▸ **Trecho apresentado**

Então, ligando todos os pontos apresentados até aqui — idealização de uma figura masculina perfeita; a comunhão entre o mundo espiritual e o mundo terreno; os “acidentes da natureza” (divinos) como resposta a maculação da inocência — é como se No Mundo da Lua fosse uma fábula sobre a perda da inocência a partir da experiência feminina. Esta, pode ter tanto seus momentos mágicos — ambas as irmãs acharem estar vivendo um romance dos sonhos com um protótipo de Elvis Presley ‘caipira’ — mas também pode trazer duros choques de realidade — as decepções e falhas que esse mesmo rapaz mostrará, provando que o homem perfeito não existe, pelo contrário.

▸ **Tarefa proposta**
Retome o trecho sobre o filme No Mundo da Lua e dê continuidade ao texto a partir da última frase apresentada.

▸ **Informações fornecidas**
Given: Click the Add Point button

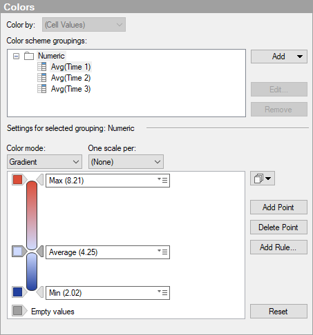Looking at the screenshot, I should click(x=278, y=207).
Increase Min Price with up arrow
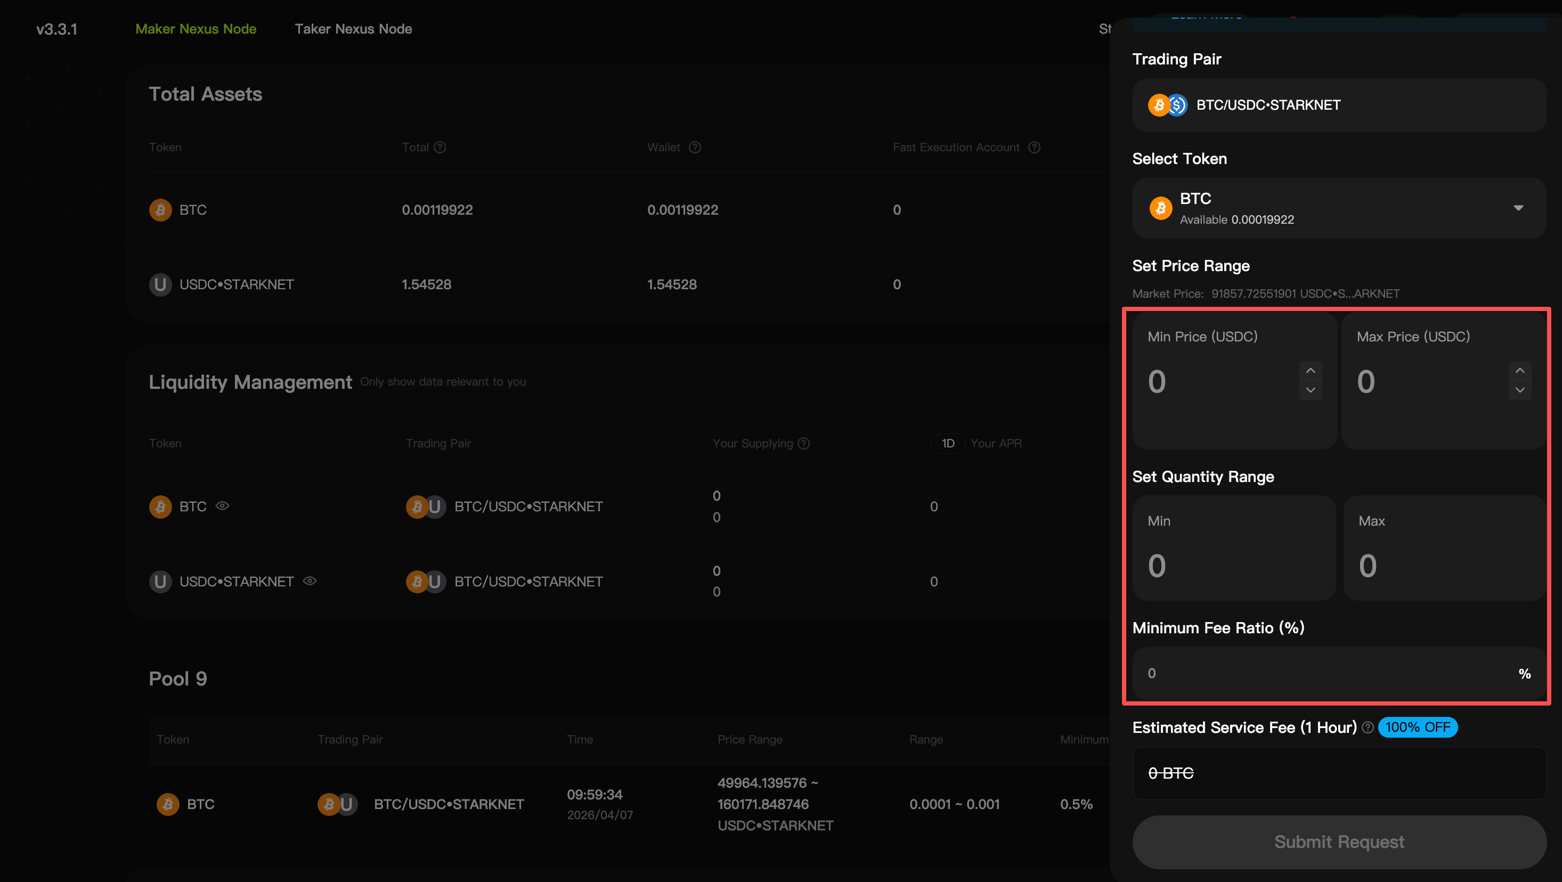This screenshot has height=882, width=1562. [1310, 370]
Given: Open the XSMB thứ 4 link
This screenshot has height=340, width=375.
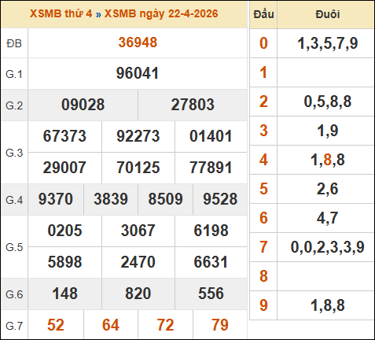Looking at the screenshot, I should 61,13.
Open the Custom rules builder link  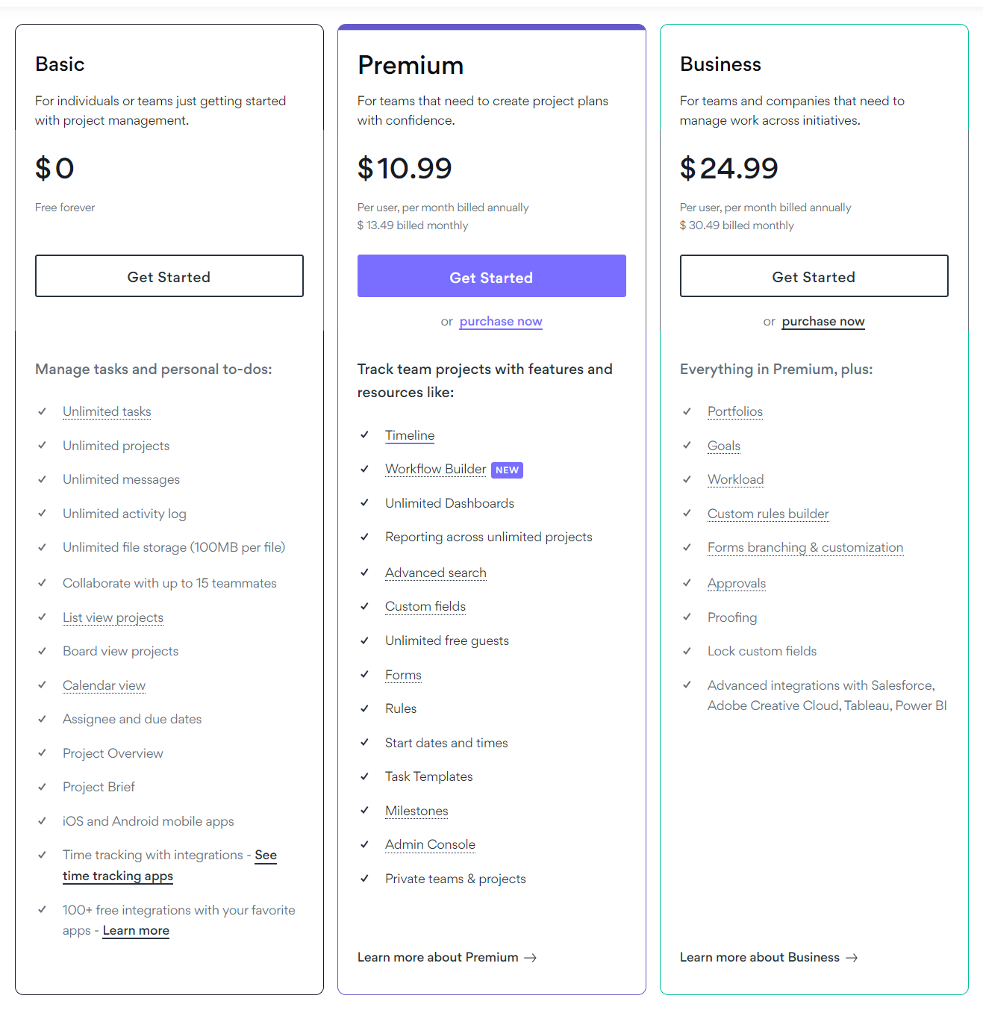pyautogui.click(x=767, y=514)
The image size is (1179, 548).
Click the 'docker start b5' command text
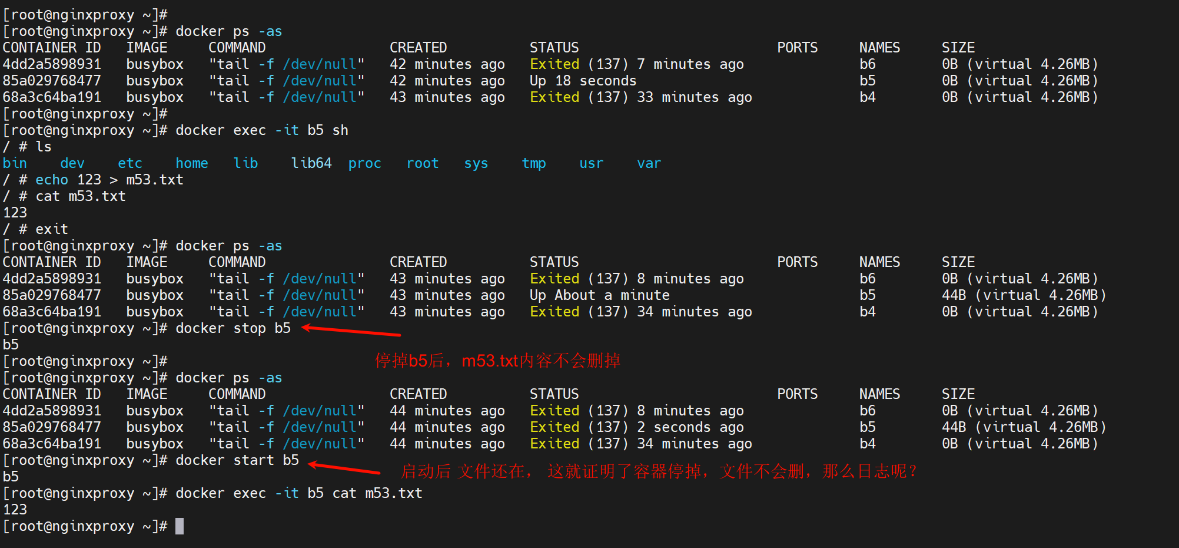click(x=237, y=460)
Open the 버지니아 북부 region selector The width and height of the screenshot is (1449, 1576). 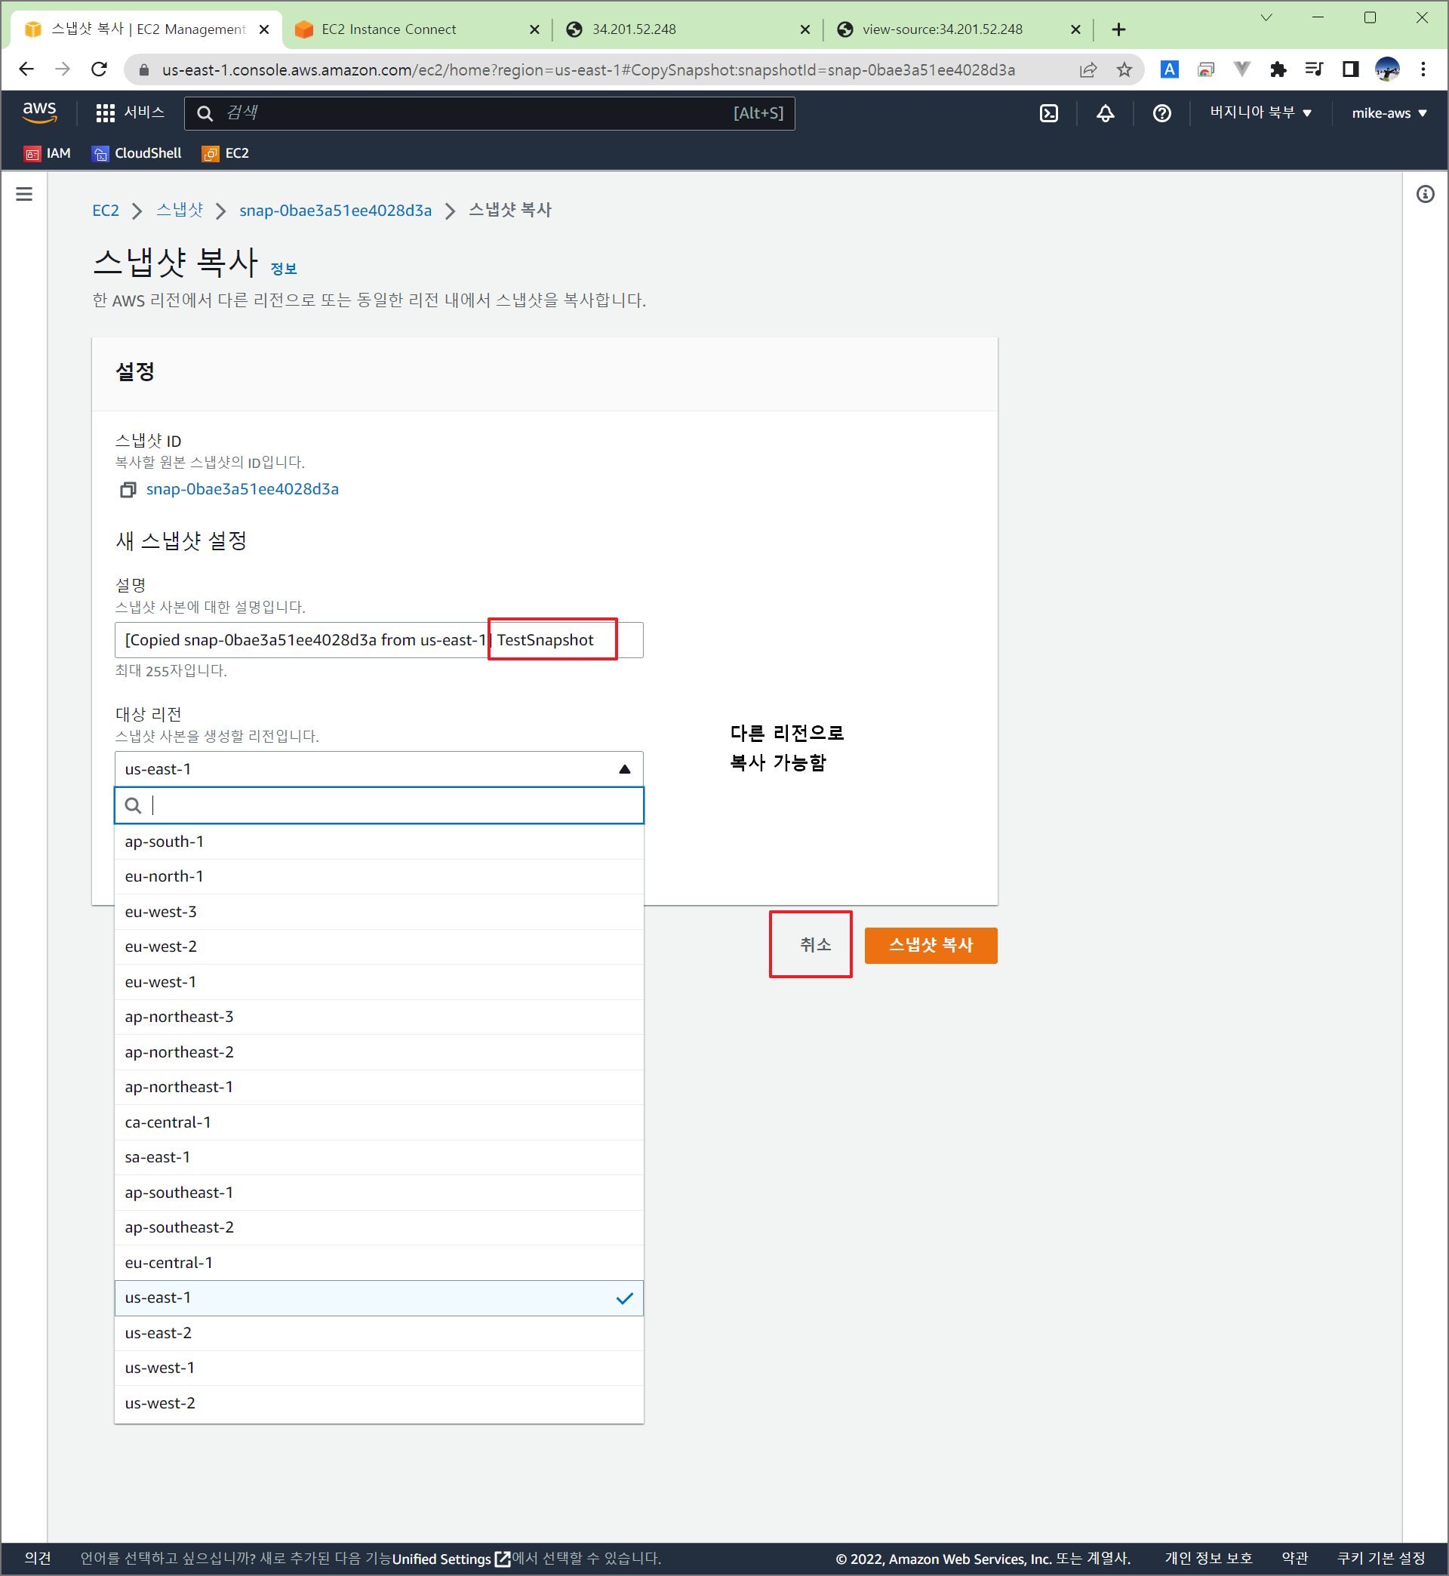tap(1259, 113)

▸ **Resposta à tarefa**
É como se Mulligan fizesse um grande ode à inocência, com um universo com forças próprias, que constantemente tenta impedir que aquela infância platônica seja estragada pelo contato com o real (ou seja, o Mal; ou seja, o homem), mas acaba sendo superado pelas vontades e curiosidades daquelas duas meninas. Afinal, que bom que isso acontece, pois o amadurecimento é necessário, somente o contato com a desgraçada pode levar a uma mudança de espírito e, ao fim da jornada, os laços entre as duas irmãs parecem aumentar ainda mais. No fim, repetindo o plano inicial, só que de maneira inversa, a câmera sai da casa e vai em direção à lua, fechando essa espécie de ‘fábula’ que fora apresentada até aqui. O “Homem da Lua” (título original do filme) parece ter cumprido seu papel na vida das duas irmãs.